> [Text for analysis]:
Rooney makes point as Reds rue break-up of ‘Fab Four’

A first ever Merseyside derby goal for Wayne Rooney earned a grizzly Everton side a dogged draw, but Liverpool fans were left wondering what might have been had Jurgen Klopp stuck with the ‘Fab Four’.

Rooney makes point as Reds rue break-up of ‘Fab Four’

The 229th meeting between these sides was combative rather than a classic as the Toffees delivered the kind of disciplined showing expected of a side managed by Sam Allardyce.

Although Liverpool dominated the possession and the bulk of the chances at Anfield, the decision of Klopp to leave out Philippe Coutinho and Roberto Firmino was on the lips of frustrated Liverpool supporters as they trudged out of Anfield.

Klopp has only selected the same team for consecutive games once this season — for Liverpool’s first two matches of the campaign, against Watford and Hoffenheim.

Nevertheless, the German’s decision to make six changes from the side which thrashed Spartak Moscow 7-0 raised eyebrows.

Was he concerned about Liverpool’s capacity to maintain their attacking intent for the whole 90 minutes perhaps? Or maybe it was a psychological trojan horse, a selection to encourage Everton to show more ambition at Anfield.

Either way, it backfired as Rooney converted from the penalty spot after Dejan Lovren’s daft shove on Dominic Calvert-Lewin following Mohamed Salah’s stunning opening goal.

Klopp insisted afterwards that he took responsibility for the result but maintained it was correct to leave out his Brazilian duo.

“I thought before the game yes. After the game, still yes,” Klopp said. “Even when the result doesn’t show it. We do it like this for seven weeks. When we don’t win, I take the blame. I have no problem with that. The boys who came in were fresh and worked hard.”

Allardyce was the last manager to leave Anfield with a win, while in charge of Crystal Palace in April when his side came from behind to win 2-1.

> [Problem details]:
Rewrite the match report starting with "Klopp has only" and going on through "ambition at Anfield.", with "beat" in place of "thrashed".

> [Material provided]:
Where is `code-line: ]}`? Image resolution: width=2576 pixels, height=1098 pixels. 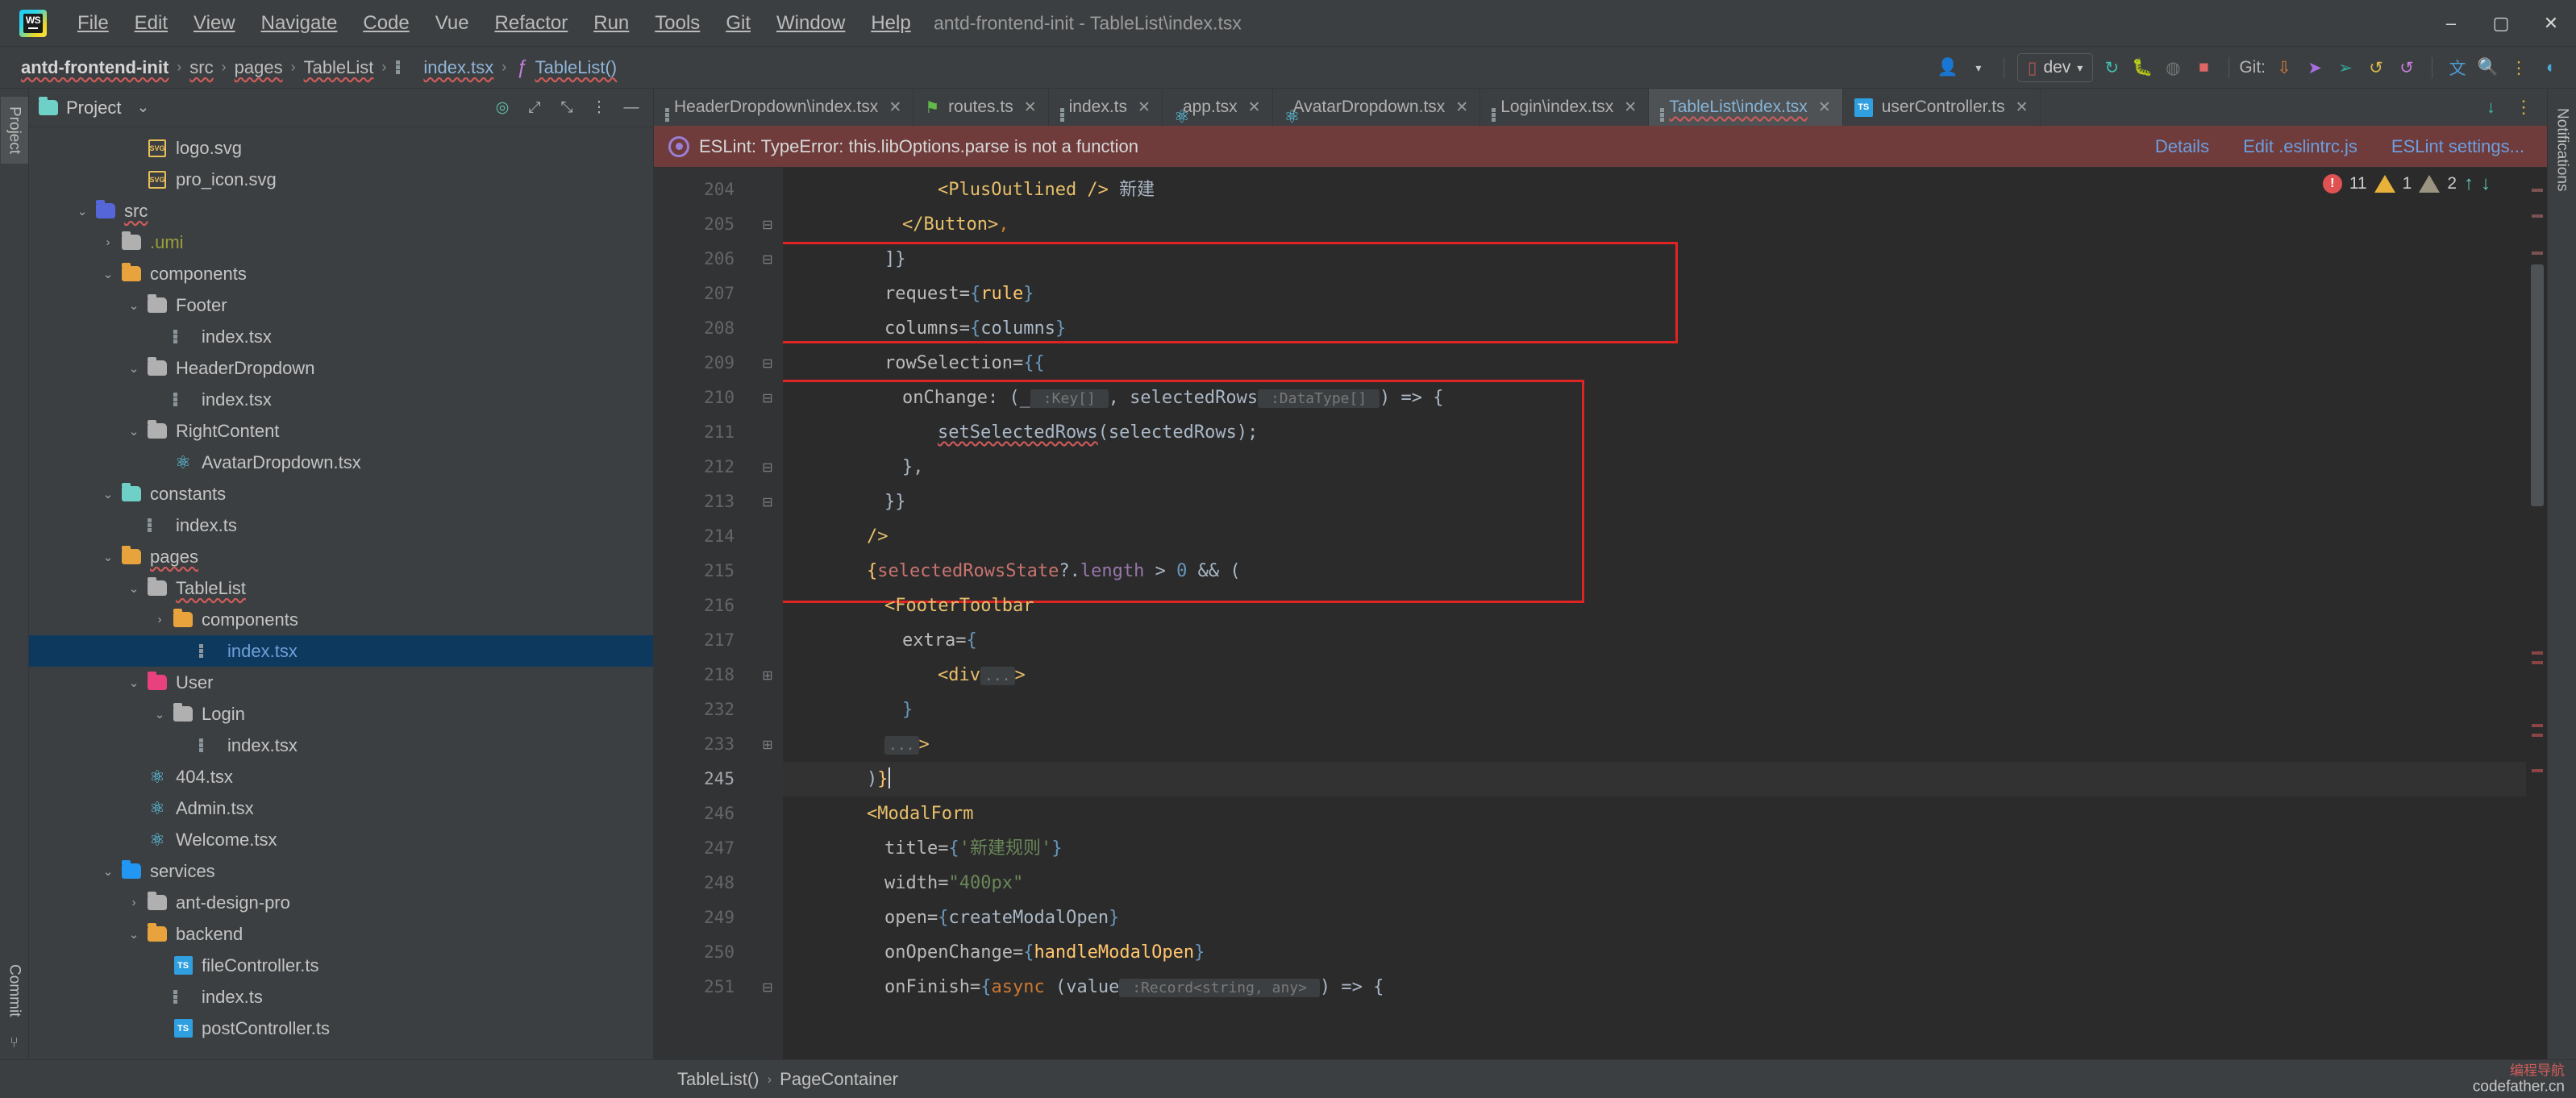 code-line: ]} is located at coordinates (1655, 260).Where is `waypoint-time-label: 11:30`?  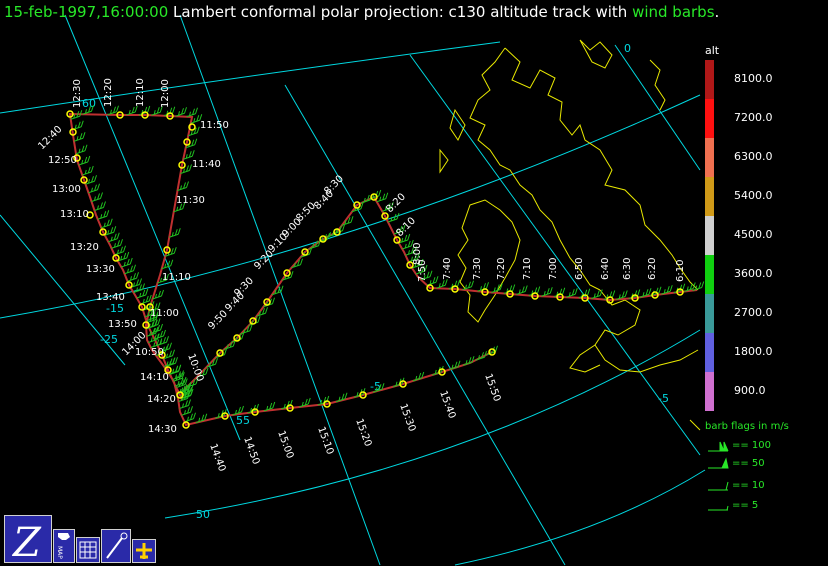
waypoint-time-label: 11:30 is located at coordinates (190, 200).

> [Answer section]:
Klopp has only selected the same team for consecutive games once this season — for Liverpool’s first two matches of the campaign, against Watford and Hoffenheim.

Nevertheless, the German’s decision to make six changes from the side which beat Spartak Moscow 7-0 raised eyebrows.

Was he concerned about Liverpool’s capacity to maintain their attacking intent for the whole 90 minutes perhaps? Or maybe it was a psychological trojan horse, a selection to encourage Everton to show more ambition at Anfield.